What is a parable in the Bible

Keyword: parable

The word describes a speech in pictures and comparisons. Jesus often used this linguistic form for his preaching. A good third of the words he has handed down are parables. In terms of content, they are about God and his kingdom. They show what God is like, how he treats people and what he expects from them. The parables want to convince the audience, encourage them to think along and to rethink; they challenge him to a decision. A total of four basic forms of parables can be distinguished.

(1) A parable in the narrower sense is a comparison that is designed in the form of a narrative. In it, Jesus makes everyday things such as sowing and reaping, baking bread or looking for a lost piece of money as an image of the reality of the kingdom of God. For example, the parable of the mustard seed (Mark 4: 30-32) points to the contrast between the tiny seed and the large mustard plant. In this way it encourages trust that something as inconceivably great as the kingdom of God will actually grow from the inconspicuous beginnings that are already visible in the present. The use of the pictures makes what is meant immediately understandable and serves to ensure that the parables stick well in the mind.

(2) The parable: It takes a one-off, extraordinary case as a comparative figure (e.g. The Workers in the Vineyard, Matthew 20: 1-15; The Prodigal Son, Luke 15: 11-32), which directly communicates the message clearly illustrated.

With the parable in the narrower sense (1) and with the parabola (2) it is important to find the point of comparison, i.e. the "crucial point". Not all individual moves should be interpreted.

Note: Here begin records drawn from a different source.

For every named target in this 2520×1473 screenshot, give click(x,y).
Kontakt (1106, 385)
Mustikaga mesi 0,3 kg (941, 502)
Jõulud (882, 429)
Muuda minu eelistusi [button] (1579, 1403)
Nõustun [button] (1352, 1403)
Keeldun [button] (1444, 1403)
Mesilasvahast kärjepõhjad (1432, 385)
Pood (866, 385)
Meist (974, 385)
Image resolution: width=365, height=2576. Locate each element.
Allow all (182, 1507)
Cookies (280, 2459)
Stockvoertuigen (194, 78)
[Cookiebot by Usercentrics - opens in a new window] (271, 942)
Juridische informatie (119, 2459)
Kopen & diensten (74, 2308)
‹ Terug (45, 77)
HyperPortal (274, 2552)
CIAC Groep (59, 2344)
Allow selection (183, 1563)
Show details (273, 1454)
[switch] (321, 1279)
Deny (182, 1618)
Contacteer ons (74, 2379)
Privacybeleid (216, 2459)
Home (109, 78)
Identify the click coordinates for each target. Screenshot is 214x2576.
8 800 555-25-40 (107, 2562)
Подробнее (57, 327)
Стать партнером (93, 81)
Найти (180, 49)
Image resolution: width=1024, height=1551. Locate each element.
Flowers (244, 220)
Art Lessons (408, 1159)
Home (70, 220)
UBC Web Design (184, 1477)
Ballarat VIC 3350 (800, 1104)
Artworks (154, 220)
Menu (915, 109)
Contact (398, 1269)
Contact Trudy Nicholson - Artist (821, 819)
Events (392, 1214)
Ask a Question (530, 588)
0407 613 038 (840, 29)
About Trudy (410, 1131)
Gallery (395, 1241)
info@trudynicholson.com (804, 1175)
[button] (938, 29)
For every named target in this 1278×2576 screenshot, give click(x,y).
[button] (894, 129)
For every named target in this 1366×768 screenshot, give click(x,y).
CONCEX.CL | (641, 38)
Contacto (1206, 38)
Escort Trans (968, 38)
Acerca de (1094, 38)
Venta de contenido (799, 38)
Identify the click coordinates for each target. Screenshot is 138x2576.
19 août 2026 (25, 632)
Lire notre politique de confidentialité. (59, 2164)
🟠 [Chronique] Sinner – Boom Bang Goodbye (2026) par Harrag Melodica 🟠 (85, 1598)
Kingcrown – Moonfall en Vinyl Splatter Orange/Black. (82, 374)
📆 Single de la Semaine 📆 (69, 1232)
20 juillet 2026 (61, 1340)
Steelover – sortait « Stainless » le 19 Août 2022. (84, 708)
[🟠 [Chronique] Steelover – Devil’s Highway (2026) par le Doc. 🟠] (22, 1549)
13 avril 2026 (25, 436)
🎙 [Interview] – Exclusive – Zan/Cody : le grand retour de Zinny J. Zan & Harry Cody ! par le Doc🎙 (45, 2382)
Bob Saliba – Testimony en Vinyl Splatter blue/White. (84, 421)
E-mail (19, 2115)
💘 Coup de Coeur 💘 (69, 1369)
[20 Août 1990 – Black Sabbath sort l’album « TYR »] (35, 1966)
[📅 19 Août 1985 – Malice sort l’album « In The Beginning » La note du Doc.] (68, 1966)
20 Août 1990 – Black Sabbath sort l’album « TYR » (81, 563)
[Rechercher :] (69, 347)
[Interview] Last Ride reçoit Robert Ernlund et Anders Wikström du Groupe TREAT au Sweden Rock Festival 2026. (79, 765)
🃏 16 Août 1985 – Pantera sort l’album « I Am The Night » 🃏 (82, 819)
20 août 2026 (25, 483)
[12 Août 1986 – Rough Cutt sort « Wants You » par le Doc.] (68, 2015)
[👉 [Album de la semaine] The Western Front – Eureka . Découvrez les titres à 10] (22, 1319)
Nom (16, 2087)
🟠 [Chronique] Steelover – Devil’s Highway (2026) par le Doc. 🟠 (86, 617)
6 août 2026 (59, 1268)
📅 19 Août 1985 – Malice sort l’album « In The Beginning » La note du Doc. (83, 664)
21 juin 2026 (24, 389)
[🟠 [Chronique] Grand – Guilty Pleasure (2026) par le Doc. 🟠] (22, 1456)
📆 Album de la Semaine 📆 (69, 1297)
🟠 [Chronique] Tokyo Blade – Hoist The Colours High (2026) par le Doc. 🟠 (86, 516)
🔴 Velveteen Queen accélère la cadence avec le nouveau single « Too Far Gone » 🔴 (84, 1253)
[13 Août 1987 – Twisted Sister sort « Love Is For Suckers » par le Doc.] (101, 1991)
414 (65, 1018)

(3) The allegory: In contrast to this, the individual components of the allegory are to be interpreted (e.g. in Mark 12: 1-12 the vineyard, the owner, the tenant, etc.).

(4) The example narration: It demonstrates the intended matter in a practical case that serves as an inviting or deterring example (e.g. The Good Samaritan, Luke 10: 29-37; From the rich peasant, Luke 12: 16-21; From the Pharisee and tax collector, Luke 18: 9-14).

Greek name form of the Hebrew name Yeshua.
Literally "Kingdom of God".
Fenced hill or mountainside where vines are grown. Vineyards are common in the land of the Bible. The grapes and the wine are among the most important foods.
Member of a Jewish faith group who took biblical laws very seriously.
For example, they levied customs duties on goods at city gates on behalf of the Roman government, and in doing so also managed to save money.